What’s more: investors are only partly concerned with how any given change in rates will affect businesses. They’re also looking for what rate changes signal about the Fed’s thinking, as it pertains to the policies they may enact down the line.
In this light, what happened on Wednesday 14 June starts to take new shape.
Where on its own it may be construed as bullish, in context, the new leveling off of interest rates appears more like a holding pattern. Rather than a precursor for a reversal, the Fed explained in its press release, “holding the target range steady at this meeting allows the Committee to assess additional information and its implications for monetary policy.”
If the Fed is only biding time for now, in which direction might it decide to go after their next meeting? An indication can be found in its new Summary of Economic Projections.
Each dot in the following chart represents one member of the Federal Open Market Committee (FOMC) – the body in the Federal Reserve System responsible for monetary policy. The location of each dot indicates that member’s judgment of an appropriate target level for the federal funds rate in 2023, and years to come.
Two aspects of the data jump out immediately.
(Source – Federal Reserve Summary of Economic Projections)
First and most obviously, all FOMC members expect rates to come down in years to come.
However, the overwhelming majority believe that rates still have room to rise in 2023. (The target range at present is 5-5 ¼, where just two of those dots sit, and none fall below that mark.)
In summary: while interest rates have leveled off for the first time in a long time, future expectations include a mix of ups and downs. This may explain why, shortly after the dip, the market quickly recovered to end Wednesday about even with where it was before the news broke.
(Source – Yahoo! Finance)
Should investors be optimistic that, after a brief rise, rates may well fall significantly?
What We Misunderstand About Interest Rates
Few people enjoy interest rate hikes – they make everything more expensive. By dissuading borrowing, the thinking goes, fewer people are willing to spend money and the economy slows down.
Except historical data complicates this picture. Consider the following chart, tracking the federal funds rate and the S&P 500 index:
(Source – MacroMicro)
It almost looks like a complete inverse – higher rates, lower valuations.
But it’s not fair to judge the market this way, over such a period of time. So let’s zoom in only to the most recent ten year period:
(Source – MacroMicro)
There appears to be no discernible correlation in the data, at least from 2020 onward. Before 2020, if anything, the fastest growth occurred when rates were highest. One reason for this may have to do with the most basic principle everyone learns on the first day of Economics 101.
High interest rates make borrowing expensive, thereby causing demand to fall.
Conversely, however, high rates make lending attractive. Banks are incentivized to make more loans, providing an upward pressure for growth.
Individuals feel the effects of high rates immediately – on their mortgages, their credit cards, and so on – which may contribute to negative sentiments around rate hikes.

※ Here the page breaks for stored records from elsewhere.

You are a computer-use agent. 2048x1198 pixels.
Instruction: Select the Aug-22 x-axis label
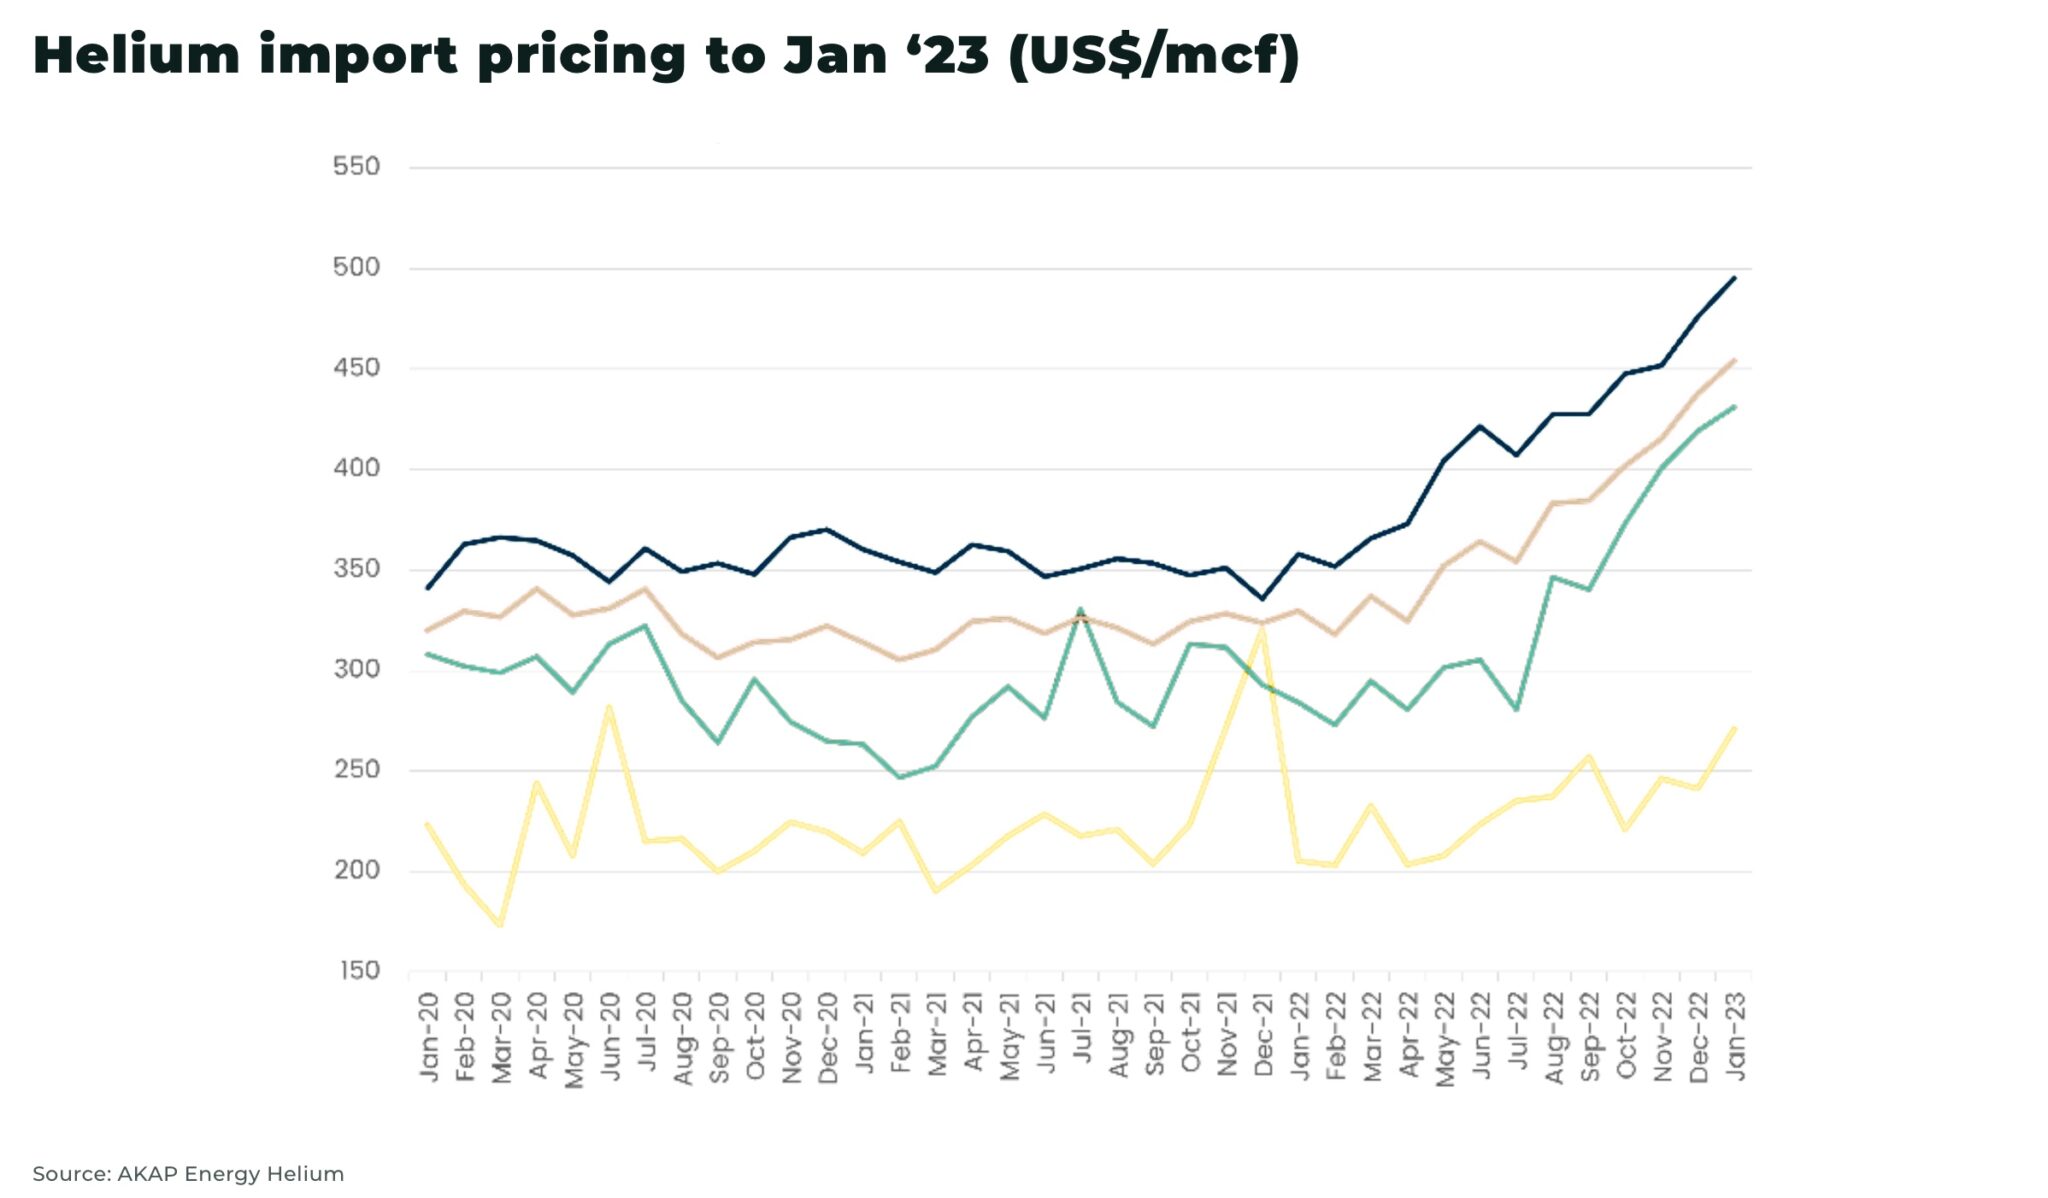[1553, 1037]
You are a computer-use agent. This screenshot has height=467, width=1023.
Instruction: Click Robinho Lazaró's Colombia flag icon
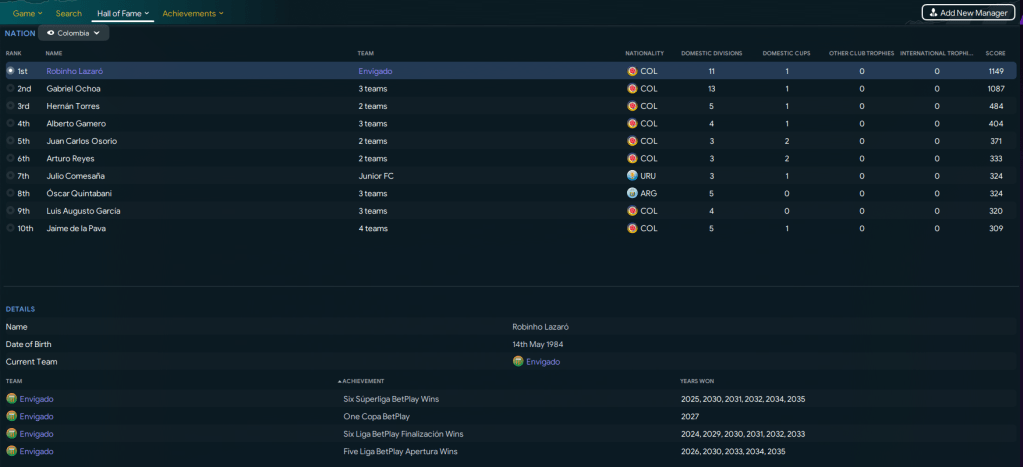(632, 71)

By contrast, loans only facilitate productive business growth in time periods measured in years.
We’ve seen this bear out before.
Following a conference call on December 5th, 1980, the Federal Reserve under the chairman Paul Volcker decided to raise rates a full 2%, up to nearly 20%, its highest mark in history.
The impact was felt immediately, and severely. The already flailing economy fell into recession, and already high unemployment rose higher. Car dealers mailed keys and homebuilders two-by-fours to the Fed chair, to protest his role in collapsing their markets.
But in two years’ time, inflation fell from 12.5% to 3.6%. The year after, the growth rate in gross national product rose from -1.75% to 4.51%. It remained around that mark for the remainder of the decade, as the U.S. created nearly 20 million new jobs, in an era that’s now remembered as one of the most prosperous in any country, ever.
So interest rates may go up or down tomorrow, next month, or next year. But investors need not worry about it as much as they think.